Excerto da página:
----

O confronto entre Paulo Raimundo e Pedro Nuno Santos trouxe aos espectadores meia hora de debate vivo e aguerrido, em que os líderes do PCP e do PS discutiram as memórias que conservam sobre um passado comum, debateram as propostas que trazem para o futuro e vincaram diferenças claras entre os dois projetos. Ainda assim, do debate sobrou a ideia que a esquerda como um todo tem tentado transmitir: os partidos deste lado do espectro querem mostrar que são capazes de conversar entre si e que estarão disponíveis para o fazer, em moldes até ver indefinidos, se conseguirem conquistar uma maioria à esquerda.

O debate começou, de resto, pela memória das eleições de 2022 e pelo apelo ao voto útil que o PS fez nessa altura, e que ajudou a reduzir as votações dos partidos à sua esquerda a mínimos olímpicos. Para Paulo Raimundo, o eleitorado de esquerda votou condicionado por uma “chantagem” e no dia a seguir “acordou com uma maioria absoluta” — e é essa “experiência” do PS absoluto que será “avaliada” desta vez nas urnas. PCP e Bloco de Esquerda têm dirigido as suas críticas sobretudo à maioria de António Costa, focando-se menos nos defeitos de Pedro Nuno Santos — mesmo que desconfiem das “mudanças” que o socialista promete trazer.

----

Segmento de dados:
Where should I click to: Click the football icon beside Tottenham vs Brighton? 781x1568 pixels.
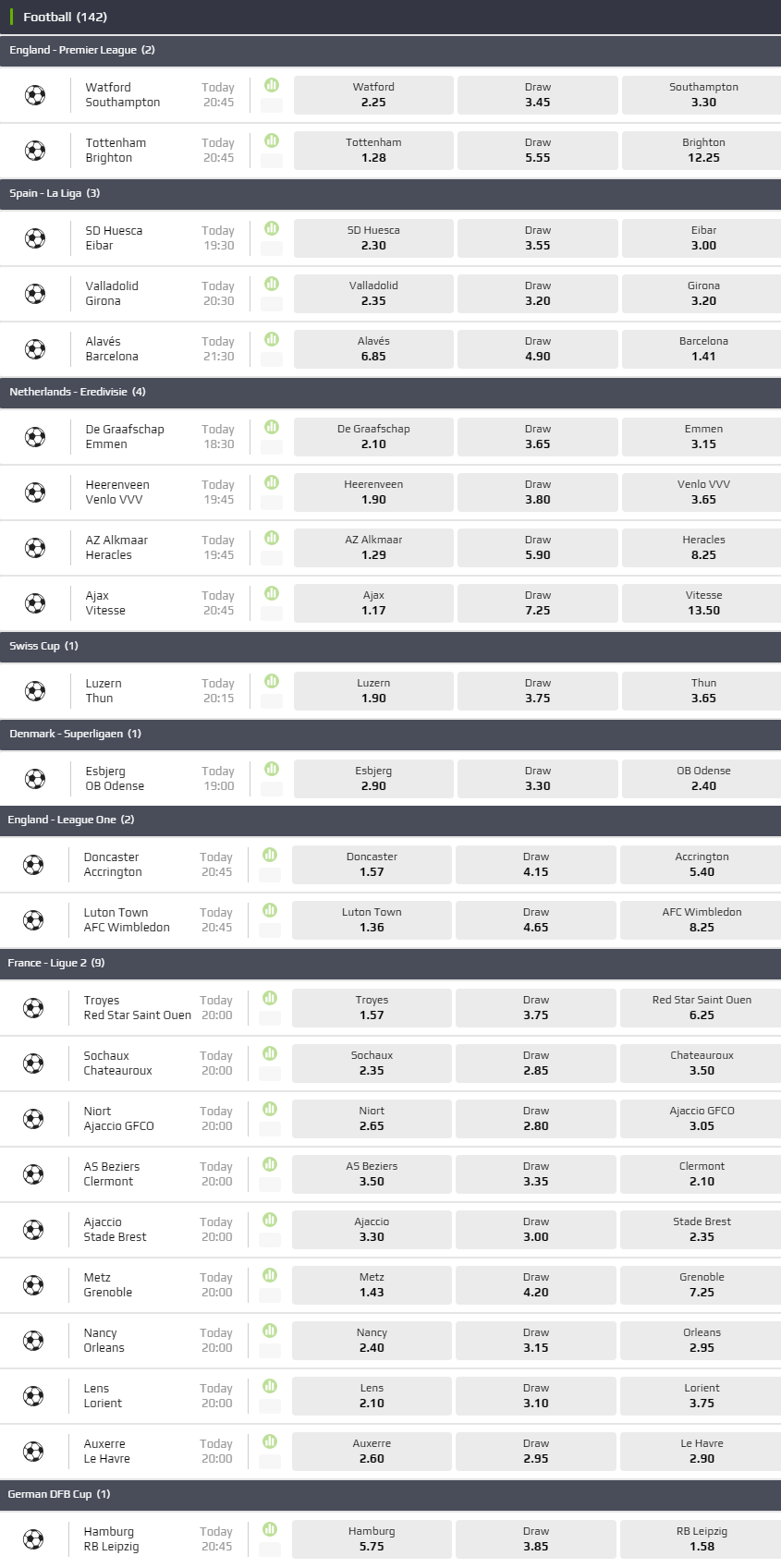tap(35, 151)
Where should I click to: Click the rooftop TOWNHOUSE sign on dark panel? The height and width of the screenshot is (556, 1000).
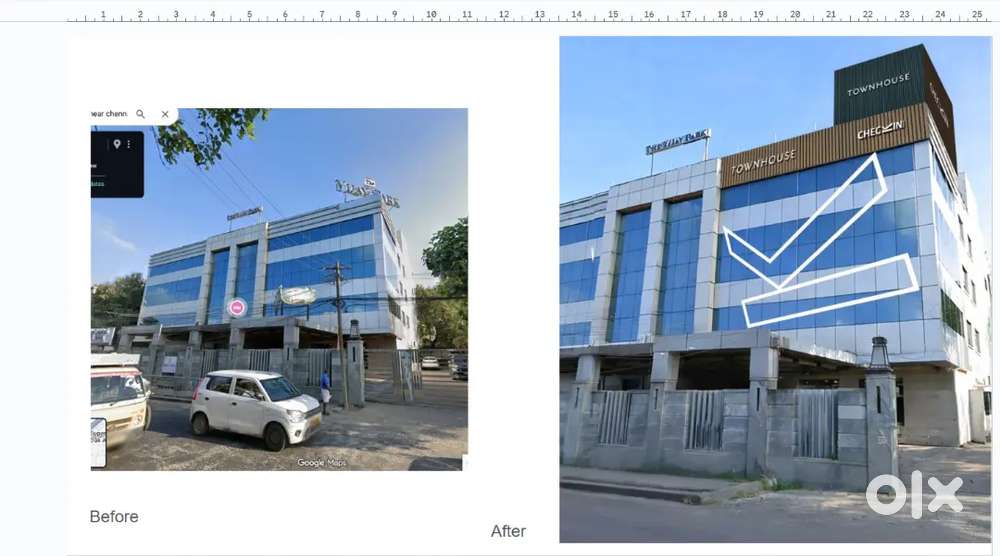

----

Tarefa:
Prolonga o excerto sobre o debate entre Paulo Raimundo e Pedro Nuno Santos a partir do ponto em que termina. A listagem provém de outra fonte, sem relação com o excerto.

Resposta:
Pedro Nuno Santos, que no debate com o Livre tinha deixado um apelo ao voto útil no PS e voltou aqui a vestir o fato do candidato moderado, foi confrontado com o risco de esvaziar os possíveis parceiros do futuro e sorriu: o líder do PS deseja “o melhor para o PCP, BE e Livre”, mas deseja sobretudo que o eleitorado vote PS. Mais do que isso: quer assegurar que, desde que o PS tenha uma boa votação, o bloco da esquerda pode entender-se sem grandes dificuldades — “Temos melhores condições para oferecer estabilidade ao país mesmo podendo trabalhar com partidos com quem já trabalhámos entre 2015 e 2019, havendo avanços muito importantes”. O adversário “principal”, como definiu, é mesmo a direita.

Apesar disso, os projetos de PS e PCP são muito diferentes — e os dois líderes fizeram questão de frisar isso mesmo em vários pontos cruciais, e que serão difíceis de negociar caso haja maioria e algum tipo de acordo à esquerda. Alguns desses pontos contribuíram mesmo para que a geringonça ruísse: é o caso das leis laborais, em que o PCP quer mexer, acusando o PS se recusar a romper com as normas do tempo da troika.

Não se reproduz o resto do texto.